(Items drawn from a data source)
::::
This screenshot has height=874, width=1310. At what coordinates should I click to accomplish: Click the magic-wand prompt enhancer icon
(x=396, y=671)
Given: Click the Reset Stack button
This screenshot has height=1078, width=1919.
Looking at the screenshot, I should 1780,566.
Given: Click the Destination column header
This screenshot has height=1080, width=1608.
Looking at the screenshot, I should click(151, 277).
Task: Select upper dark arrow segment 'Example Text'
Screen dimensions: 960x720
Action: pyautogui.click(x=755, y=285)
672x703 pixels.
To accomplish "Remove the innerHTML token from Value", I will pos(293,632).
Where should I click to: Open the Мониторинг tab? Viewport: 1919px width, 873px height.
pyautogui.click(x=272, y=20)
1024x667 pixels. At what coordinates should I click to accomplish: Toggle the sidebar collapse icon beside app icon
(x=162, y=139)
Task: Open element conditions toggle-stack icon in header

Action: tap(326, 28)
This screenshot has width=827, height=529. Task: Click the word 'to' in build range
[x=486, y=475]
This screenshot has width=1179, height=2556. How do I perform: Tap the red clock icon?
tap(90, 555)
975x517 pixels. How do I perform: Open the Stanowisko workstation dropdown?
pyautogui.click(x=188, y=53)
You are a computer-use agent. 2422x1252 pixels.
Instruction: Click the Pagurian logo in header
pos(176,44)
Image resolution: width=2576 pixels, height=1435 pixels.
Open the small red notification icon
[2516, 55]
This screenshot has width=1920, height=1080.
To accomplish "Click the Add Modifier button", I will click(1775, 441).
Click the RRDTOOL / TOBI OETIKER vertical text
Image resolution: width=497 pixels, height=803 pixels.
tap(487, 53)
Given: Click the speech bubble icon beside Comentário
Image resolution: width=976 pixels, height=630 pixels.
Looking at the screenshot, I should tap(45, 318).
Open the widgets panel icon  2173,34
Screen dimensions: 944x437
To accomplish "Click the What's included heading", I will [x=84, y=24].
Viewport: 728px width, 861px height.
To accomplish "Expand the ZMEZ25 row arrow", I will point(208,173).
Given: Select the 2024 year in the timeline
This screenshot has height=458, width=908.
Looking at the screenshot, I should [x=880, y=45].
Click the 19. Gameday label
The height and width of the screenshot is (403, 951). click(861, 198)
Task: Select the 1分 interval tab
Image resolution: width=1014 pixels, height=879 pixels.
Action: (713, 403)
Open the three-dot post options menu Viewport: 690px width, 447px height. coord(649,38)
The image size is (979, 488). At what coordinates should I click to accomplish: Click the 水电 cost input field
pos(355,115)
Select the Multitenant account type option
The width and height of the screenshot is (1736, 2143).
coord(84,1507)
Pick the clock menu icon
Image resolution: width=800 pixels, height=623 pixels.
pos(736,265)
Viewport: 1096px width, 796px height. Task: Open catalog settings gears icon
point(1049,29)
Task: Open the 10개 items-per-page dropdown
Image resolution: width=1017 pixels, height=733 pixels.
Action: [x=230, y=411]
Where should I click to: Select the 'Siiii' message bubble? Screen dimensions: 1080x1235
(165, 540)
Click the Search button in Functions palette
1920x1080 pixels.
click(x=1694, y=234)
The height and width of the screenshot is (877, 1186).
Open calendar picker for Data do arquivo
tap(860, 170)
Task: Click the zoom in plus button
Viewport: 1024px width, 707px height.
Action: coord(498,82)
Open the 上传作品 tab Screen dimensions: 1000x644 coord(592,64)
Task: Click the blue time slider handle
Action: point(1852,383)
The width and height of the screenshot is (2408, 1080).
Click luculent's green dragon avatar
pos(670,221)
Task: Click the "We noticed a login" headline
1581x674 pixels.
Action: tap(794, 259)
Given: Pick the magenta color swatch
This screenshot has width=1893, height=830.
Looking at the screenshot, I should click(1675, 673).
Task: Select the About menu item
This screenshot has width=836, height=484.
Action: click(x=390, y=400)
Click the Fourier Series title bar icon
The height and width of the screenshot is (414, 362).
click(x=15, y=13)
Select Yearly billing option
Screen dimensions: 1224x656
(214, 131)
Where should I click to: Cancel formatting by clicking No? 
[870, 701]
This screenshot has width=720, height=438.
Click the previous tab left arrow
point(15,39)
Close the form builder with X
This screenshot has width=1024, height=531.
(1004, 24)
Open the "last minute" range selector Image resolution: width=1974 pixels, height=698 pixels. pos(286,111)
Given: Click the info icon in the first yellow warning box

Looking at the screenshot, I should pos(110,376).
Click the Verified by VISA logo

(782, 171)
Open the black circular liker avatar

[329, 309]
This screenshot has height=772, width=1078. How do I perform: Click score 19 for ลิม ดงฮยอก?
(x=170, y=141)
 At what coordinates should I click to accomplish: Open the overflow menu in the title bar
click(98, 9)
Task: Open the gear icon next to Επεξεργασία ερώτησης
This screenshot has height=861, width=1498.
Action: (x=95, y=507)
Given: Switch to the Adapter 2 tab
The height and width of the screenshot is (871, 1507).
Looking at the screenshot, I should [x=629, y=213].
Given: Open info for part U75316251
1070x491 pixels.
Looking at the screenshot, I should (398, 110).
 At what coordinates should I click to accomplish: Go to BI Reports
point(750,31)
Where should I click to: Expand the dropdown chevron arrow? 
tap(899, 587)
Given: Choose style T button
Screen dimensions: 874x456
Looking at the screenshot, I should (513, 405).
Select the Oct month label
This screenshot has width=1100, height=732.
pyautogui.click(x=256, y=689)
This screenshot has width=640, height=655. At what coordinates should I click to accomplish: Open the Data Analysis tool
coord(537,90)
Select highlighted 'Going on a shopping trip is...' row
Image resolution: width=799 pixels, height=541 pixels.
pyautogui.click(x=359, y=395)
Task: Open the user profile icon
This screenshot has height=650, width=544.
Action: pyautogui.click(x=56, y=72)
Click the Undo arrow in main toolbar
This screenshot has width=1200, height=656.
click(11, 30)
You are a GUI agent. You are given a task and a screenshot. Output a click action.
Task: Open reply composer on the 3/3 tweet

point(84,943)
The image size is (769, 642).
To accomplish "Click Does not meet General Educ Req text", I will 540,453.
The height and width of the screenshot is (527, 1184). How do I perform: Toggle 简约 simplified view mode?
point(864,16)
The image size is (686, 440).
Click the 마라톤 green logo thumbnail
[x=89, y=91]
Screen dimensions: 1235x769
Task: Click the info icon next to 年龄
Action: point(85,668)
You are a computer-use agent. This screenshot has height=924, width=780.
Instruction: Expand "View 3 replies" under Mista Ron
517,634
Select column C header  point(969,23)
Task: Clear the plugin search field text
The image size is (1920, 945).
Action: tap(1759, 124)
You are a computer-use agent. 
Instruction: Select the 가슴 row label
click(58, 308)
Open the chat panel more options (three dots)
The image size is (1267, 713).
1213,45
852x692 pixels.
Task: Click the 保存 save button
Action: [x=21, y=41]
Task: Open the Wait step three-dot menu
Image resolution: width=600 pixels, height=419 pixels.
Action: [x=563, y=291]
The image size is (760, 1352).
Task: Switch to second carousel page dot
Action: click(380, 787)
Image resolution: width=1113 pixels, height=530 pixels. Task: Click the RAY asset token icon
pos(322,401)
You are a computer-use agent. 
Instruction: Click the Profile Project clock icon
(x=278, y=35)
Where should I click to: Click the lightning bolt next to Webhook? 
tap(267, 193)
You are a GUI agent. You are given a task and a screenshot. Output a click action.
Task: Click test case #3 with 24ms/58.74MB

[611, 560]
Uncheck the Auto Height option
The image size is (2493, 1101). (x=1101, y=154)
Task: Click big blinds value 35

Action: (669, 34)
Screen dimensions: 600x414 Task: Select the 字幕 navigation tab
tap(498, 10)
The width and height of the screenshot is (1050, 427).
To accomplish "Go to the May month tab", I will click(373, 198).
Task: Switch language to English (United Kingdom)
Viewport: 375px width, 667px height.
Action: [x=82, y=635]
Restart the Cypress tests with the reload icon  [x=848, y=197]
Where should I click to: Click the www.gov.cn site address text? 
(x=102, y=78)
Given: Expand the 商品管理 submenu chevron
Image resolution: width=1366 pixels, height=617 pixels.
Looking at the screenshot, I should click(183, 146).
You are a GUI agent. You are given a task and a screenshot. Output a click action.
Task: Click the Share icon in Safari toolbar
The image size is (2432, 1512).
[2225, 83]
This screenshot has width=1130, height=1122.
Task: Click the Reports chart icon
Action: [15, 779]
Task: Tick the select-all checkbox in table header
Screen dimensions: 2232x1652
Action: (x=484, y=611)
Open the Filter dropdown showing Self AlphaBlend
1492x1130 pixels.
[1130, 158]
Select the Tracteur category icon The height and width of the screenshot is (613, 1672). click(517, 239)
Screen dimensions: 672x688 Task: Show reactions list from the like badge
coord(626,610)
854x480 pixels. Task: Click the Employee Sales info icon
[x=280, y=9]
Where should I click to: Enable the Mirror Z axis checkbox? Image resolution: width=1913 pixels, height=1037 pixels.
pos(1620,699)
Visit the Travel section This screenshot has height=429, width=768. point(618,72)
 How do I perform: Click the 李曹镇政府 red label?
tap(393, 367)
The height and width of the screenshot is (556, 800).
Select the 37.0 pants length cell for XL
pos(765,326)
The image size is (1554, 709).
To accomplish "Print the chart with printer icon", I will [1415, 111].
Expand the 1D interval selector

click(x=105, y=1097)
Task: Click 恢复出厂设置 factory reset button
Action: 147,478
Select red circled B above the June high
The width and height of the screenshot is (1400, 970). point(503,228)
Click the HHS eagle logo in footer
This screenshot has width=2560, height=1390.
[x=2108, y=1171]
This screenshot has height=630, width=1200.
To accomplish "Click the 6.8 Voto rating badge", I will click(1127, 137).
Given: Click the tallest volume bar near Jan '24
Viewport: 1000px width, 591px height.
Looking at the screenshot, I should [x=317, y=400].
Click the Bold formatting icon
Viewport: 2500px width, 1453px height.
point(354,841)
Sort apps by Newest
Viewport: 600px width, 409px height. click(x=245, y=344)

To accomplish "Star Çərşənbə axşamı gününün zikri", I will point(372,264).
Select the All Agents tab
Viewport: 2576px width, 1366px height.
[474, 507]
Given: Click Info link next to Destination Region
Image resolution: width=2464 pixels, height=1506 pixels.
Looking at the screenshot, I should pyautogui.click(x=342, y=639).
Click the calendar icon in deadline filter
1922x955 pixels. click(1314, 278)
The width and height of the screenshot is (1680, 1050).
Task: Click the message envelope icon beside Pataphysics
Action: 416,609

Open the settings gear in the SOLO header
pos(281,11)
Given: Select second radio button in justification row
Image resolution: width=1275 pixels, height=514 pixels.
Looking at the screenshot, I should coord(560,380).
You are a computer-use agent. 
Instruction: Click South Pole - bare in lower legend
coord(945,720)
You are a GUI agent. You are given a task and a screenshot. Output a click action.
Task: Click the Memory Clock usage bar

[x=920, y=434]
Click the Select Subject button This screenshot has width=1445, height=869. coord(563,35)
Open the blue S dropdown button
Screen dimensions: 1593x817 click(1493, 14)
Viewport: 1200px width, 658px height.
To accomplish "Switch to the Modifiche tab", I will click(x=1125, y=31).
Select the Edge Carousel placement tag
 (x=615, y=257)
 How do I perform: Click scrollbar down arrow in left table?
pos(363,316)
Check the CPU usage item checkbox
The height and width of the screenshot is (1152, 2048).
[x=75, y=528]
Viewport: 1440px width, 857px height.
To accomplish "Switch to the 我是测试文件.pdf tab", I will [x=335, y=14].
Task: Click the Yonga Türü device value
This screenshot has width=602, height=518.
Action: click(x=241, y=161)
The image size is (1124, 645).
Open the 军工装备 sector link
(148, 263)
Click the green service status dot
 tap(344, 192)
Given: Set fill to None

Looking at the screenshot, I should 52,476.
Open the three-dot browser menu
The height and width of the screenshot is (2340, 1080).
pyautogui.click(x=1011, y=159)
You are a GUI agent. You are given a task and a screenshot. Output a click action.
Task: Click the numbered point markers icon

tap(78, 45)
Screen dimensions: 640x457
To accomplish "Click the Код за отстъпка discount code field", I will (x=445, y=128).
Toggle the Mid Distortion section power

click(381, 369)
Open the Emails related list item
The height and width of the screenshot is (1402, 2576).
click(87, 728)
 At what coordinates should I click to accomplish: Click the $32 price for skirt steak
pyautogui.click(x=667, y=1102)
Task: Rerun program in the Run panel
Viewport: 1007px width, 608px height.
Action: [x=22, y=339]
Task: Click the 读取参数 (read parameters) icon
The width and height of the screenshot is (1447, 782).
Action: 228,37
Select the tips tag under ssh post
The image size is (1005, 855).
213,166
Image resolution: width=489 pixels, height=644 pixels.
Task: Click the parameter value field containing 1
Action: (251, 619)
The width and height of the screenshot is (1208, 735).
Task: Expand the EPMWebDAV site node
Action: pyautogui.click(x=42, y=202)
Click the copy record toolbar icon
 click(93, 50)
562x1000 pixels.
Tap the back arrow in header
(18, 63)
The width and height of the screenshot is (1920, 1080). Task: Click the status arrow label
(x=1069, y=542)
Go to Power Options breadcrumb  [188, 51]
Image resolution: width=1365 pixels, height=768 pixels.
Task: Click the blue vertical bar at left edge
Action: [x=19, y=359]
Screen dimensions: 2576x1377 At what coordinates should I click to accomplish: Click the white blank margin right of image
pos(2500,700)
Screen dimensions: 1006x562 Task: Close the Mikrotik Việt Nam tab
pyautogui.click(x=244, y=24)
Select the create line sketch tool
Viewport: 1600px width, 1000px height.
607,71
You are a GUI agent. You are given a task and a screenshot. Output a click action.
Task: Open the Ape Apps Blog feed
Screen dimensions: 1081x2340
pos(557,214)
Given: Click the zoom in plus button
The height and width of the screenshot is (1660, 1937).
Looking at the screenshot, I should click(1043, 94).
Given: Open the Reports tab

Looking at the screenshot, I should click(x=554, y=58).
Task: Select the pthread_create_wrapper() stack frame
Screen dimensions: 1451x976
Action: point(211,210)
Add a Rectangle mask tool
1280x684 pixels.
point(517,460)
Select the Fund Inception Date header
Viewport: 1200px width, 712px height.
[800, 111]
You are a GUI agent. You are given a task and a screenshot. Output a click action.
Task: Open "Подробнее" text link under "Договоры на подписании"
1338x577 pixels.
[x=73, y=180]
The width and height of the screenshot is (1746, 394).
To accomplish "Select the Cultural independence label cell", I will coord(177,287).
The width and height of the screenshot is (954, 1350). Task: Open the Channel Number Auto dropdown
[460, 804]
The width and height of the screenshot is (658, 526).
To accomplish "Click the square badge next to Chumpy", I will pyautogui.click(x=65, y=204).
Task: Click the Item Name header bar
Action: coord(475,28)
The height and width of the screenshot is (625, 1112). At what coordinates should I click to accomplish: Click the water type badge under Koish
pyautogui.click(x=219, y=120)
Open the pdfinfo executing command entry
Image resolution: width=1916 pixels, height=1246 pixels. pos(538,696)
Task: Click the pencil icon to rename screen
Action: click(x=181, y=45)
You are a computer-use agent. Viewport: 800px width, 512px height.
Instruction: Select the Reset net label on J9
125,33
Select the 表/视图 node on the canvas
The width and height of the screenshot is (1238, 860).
::::
**What needs to be done**
Format the part of the material that opens with the line containing "562x1000 pixels." and closes with the line containing "Action: [x=19, y=359]" as a numbered list, one line per item, and leave out any blank lines.

**Task output**
1. 562x1000 pixels.
2. Tap the back arrow in header
3. (18, 63)
4. The width and height of the screenshot is (1920, 1080). Task: Click the status arrow label
5. (x=1069, y=542)
6. Go to Power Options breadcrumb  [188, 51]
7. Image resolution: width=1365 pixels, height=768 pixels.
8. Task: Click the blue vertical bar at left edge
9. Action: [x=19, y=359]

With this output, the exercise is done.